Pharmacist: (rephrasing, but I still don’t understand)?

Me: Uh…. (internal panic, nervous sweating) no?

Pharmacist: (blinks. “no” was apparently not an acceptable answer)… Ah, you don’t speak Korean well. Okay! (smiles and hands me my card back)

Me: (leaves the pharmacy, traumatized)

…As you can see, knowing the low-intermediate phrases like “first” and “by any chance” really weren’t that helpful to me when I didn’t understand the rest of what was said. I’m reminded of something I said a lot while learning Chinese: “You would be surprised how unhelpful it is to understand two words out of every ten you hear.”

Of course, if I were planning on staying in Korea for the rest of my life, it would really benefit me to buckle down and study Korean to make more Korean friends. But as of now, I think this will be my last year here. As such, I think I have enough to get by and I don’t think the jump from low-intermediate to intermediate Korean (understanding 3 words out of every 10 I hear instead of just 2) would really benefit me enough to justify the time spent studying. I spent a lot of time last year indoors, studying words like “introverted” and “migrate” at the expense of doing things with my friends, and I don’t think it’s served me that well.

Things I want to do this year:

  1. Join a community. There are a million groups on a website called Meetup that I get emails for but never actually go to. There’s language exchanges, crafting groups, yoga groups, groups that go to concerts together… lots of cool stuff that I’ve regrettably never tried.
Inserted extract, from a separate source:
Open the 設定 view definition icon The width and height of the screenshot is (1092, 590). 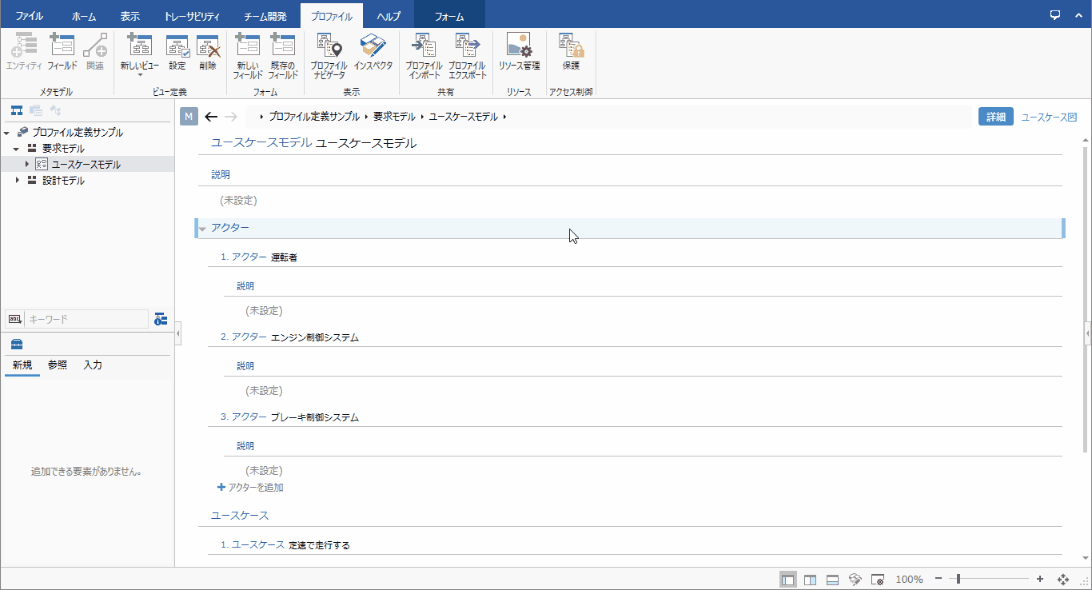(x=178, y=50)
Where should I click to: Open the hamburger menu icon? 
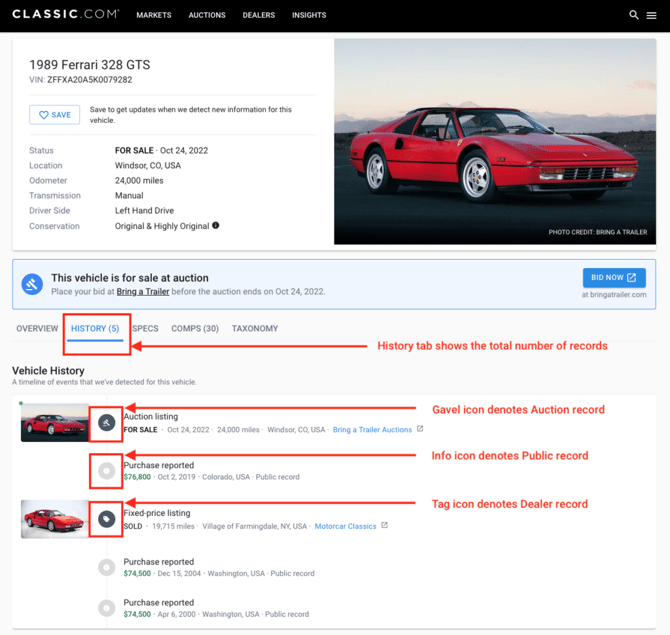tap(651, 15)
  2. Finish off my Korea Bucket List. Items on this list include visiting Yongma Land (an abandoned theme park) and seeing a Sungha Jung concert.

  3. Throw the sickest Halloween party ever for my students. I love to force my love for Halloween on my students, and they’re happy to take a break from learning English and just play games for a day. Last year I made a lot of games like digging laminated bones out of huge “graves” of recycled paper and assembling skeletons (side note: children are really bad at differentiating arm bones from leg bones and knowing when rib cages are upside-down). I want to do it again this year, but better. It’s a bit hard, because the traditional Halloween games (bobbing for apples, eating donuts off of strings) are impractical for 300 students. I would have to buy so many donuts and the mess would be out of this world. Imagine all the water over the floor, not to mention hygiene issues, from 300 elementary school kids sticking their faces in a bucket of apples and water.

At least, these are my intentions. I’m a lazy introvert so I could very easily lose my motivation within a month. But I’m doing my best to keep my enthusiasm strong by being grateful, seeing my job as a challenge rather than a constant source of nerves that occasionally drains my soul, and remembering that this is probably my last year here, so I need to make it count.